"MIS ÚLTIMAS CHARLAS CON AGUSTíN ZAPATA GOLLÁN"
Abraham, Juan Carlos

Conocí a Agustín Zapata Gollan, mejor dicho a su obra, cuando se anunció el descubrimiento de los restos de Santa Fe la Vieja, mientras me encontraba cumpliendo con las obligaciones del servicio militar. Años más tarde, muchísimo después, ya en el rol de profesional de la medicina, me tocó atender a su esposa, Dora Gaydou, soberbia dama, cargada de espaldas y de años, que vivía en medio de los recuerdos de su niño perdido trágicamente antes de la primavera de la existencia. Agustín estaba presente en todas las visitas que le hice a doña Dora y luego del examen y los consejos siempre repetidos. Pero, es lamentable, poco podía hacer por ella.

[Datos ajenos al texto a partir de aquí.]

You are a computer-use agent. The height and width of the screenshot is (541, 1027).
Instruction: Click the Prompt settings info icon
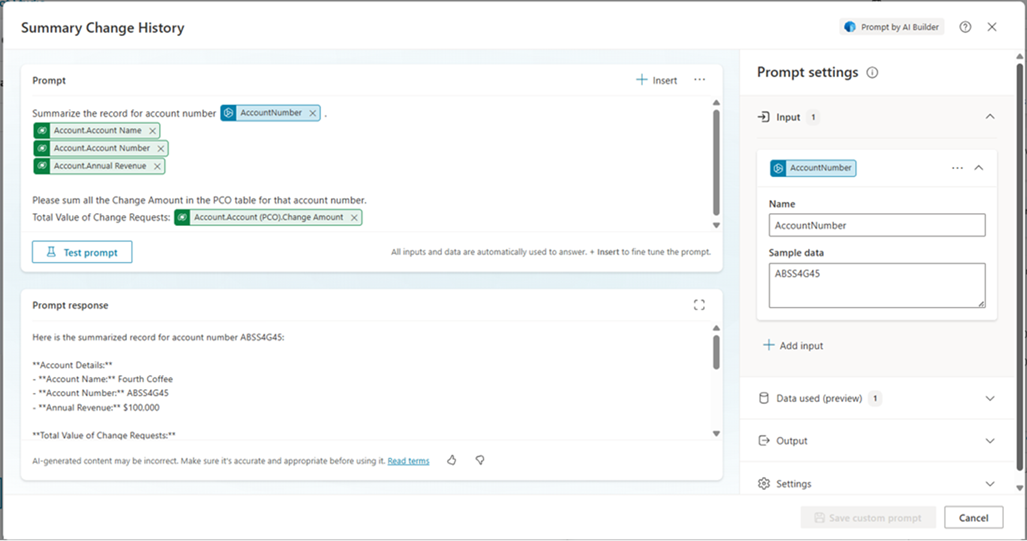(872, 73)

Mis conversaciones con Agustín eran más extensas que las de mi actividad médica. Me confesaba que su "haraganería" había sido el motivo que lo llevó a leerlos testamentos de la época colonial, con los que intuyó el sitio de la ubicación de las ruinas de la primera fundación de Santa Fe. Además, tuvo muy en cuenta la "sapiencia" de los viejos lugareños, trasmitida de generación en generación, lo que le permitió ratificar conceptos.

Su profesión de abogado -me decía- lo "aburría", ya que llevar expedientes en un portafolios e ir a los Tribunales no le producía ninguna satisfacción. Lo que sí puedo afirmar es que nunca antes el defecto de ser "haragán" dio frutos tan magníficos. Su memoria era extraordinaria, privilegiada. Una vez me preguntó si conocía una formación anatómica del cuello, llamada "ramillete de Riolano" (1). Por supuesto que me dio los nombres de las tres formaciones que la constituyen, que yo no recordaba, aclarándome que lo único que despertaba su interés era saber quién había sido Riolano. Lo demás le resultaba accesorio. En otra oportunidad ocurrió lo mismo cuando me inquirió por los espejos del diafragma. El sólo deseaba conocer quién había sido Van Hemont (2), que los había descripto, no la formación anatómica en sí.

Recuerdo todavía con emoción que otra vez, mientras bajábamos las escaleras de su casa, luego de una de las visitas a doña Dora, me dijo al despedirme, con gran halago para mí: "Sos el médico brujo de la tribu, no un galeno universitario".

En otro de los diálogos que tuvimos con motivo de mi atención a su esposa, comenzamos a conversar sobre el eterno y filosófico problema de la vida y de la muerte. Conservo aún el timbre de su voz al expresarme: "¿Sabés? El problema de la muerte no es tal para mi. La verdadera lucha del hombre se entabla al nacer. Y la batalla se libra precisamente contra esa muerte ineludible, que no se puede evitar. Y que tiene relación con la idea de Dios, a quien mi mente no alcanza a comprender en toda su dimensión. De este punto sobre el que tanto han escrito los filósofos, los cristianos y tantos pensadores, trato de no meditar y por ser cosas imposibles de resolver, las he dejado siempre de lado". Así llegamos hasta el último peldaño de la escalera, testigo de tantas reflexiones y consultas.

Mientras desandaba el camino hacia mi consultorio, seguían bulleando en mi interior esa figura patriarcal, esos conceptos firmes y luminosos que sabían adentrarse tanto en los problemas históricos, como en los arqueológicos, idiomáticos, médicos, estilísricos, plásticos y todo lo que abarcaba su amplia formación cultural.

Hoy, cuando la memoria vuelve a unirnos a través de los años, sólo me queda el interrogante que ha atribulado al hombre desde que la chispa divina lo proveyó de raciocinio y convicción: "¿Nos encontraremos en el más allá. Agustín, para proseguir el diálogo que entablamos en vida?